ASSIGNMENT → Track down each line below containing the string "computer" and copy it.

MATERIAL SHOWN →
* * *
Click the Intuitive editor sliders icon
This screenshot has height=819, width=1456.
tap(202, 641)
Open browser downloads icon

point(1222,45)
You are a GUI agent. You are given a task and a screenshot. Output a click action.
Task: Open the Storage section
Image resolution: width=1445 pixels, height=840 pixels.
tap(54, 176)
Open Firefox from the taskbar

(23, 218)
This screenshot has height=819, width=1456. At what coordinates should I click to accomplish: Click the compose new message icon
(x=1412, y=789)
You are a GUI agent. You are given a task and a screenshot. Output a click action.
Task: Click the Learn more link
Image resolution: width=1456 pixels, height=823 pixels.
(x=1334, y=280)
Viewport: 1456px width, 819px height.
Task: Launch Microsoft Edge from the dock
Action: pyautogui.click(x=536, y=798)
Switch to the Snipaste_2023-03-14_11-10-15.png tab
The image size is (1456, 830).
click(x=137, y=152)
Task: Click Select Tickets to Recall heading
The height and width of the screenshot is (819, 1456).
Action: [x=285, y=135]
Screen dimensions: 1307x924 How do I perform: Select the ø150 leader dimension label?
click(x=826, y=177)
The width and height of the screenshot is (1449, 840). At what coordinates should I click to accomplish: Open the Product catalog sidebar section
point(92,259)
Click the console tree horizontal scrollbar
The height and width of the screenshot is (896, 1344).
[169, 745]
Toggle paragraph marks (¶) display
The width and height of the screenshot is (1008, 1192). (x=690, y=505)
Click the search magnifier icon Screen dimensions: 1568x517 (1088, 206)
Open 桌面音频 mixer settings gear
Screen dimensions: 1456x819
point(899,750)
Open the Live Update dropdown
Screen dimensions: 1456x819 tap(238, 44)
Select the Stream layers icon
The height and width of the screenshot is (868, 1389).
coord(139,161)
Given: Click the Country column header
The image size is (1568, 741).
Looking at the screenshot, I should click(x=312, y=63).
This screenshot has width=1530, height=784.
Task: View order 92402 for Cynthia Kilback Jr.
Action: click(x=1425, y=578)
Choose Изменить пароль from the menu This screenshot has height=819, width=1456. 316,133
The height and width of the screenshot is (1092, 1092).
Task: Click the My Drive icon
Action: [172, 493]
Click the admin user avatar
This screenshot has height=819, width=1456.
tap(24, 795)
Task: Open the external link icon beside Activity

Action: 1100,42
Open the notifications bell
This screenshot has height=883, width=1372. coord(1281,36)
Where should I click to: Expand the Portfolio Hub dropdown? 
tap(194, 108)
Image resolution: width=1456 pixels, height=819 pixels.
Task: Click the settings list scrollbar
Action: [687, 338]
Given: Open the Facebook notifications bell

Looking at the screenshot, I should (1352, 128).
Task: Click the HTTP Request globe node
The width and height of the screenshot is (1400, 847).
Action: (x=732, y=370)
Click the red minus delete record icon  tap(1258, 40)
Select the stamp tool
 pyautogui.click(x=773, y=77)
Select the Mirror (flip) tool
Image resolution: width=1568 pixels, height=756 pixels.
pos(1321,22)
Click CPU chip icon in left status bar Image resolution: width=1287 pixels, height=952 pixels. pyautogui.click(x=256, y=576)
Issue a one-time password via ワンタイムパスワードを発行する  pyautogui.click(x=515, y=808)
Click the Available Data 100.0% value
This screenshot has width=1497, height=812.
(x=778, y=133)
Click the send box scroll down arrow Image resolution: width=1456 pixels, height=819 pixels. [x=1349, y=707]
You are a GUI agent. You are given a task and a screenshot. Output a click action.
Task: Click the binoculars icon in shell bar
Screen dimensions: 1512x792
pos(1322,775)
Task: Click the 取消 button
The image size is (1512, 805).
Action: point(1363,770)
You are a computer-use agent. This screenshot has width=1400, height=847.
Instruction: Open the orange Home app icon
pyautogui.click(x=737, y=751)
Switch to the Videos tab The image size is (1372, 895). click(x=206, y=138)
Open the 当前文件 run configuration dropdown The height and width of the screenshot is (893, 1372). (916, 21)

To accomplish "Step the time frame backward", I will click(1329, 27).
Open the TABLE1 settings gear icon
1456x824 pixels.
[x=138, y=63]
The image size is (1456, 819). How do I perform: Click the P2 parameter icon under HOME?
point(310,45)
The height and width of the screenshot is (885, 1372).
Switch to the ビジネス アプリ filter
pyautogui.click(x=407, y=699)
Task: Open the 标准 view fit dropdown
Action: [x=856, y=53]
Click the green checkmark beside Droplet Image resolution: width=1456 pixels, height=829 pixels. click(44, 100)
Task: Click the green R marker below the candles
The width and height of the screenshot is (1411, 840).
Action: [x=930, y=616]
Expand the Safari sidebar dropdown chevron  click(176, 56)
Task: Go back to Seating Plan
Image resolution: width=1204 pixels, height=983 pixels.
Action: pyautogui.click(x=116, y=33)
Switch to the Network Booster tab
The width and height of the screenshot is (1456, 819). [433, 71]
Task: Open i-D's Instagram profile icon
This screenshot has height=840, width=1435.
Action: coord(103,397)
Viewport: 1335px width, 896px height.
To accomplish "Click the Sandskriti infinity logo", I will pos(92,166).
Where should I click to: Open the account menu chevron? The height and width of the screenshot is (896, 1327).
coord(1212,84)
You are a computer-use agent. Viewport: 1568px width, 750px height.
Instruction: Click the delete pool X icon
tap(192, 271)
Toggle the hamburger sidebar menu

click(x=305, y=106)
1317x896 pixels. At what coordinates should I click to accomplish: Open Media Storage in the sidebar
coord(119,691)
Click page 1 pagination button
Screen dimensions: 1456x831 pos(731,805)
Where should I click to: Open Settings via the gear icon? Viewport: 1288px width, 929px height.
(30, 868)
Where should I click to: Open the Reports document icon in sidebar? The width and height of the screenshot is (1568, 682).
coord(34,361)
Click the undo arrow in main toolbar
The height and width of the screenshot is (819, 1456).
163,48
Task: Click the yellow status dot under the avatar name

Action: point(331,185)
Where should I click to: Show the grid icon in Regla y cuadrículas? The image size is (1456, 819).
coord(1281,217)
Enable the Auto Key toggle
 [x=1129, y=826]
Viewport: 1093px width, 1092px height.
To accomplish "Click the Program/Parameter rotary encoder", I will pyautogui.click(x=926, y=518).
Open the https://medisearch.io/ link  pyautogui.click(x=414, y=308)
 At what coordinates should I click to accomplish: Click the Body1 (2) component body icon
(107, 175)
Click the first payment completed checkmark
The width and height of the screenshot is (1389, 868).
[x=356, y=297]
* * *
ANSWER BELOW →
You are a computer-use agent. This screenshot has width=1400, height=847.
You are a computer-use agent. Viewport: 1568px width, 750px height.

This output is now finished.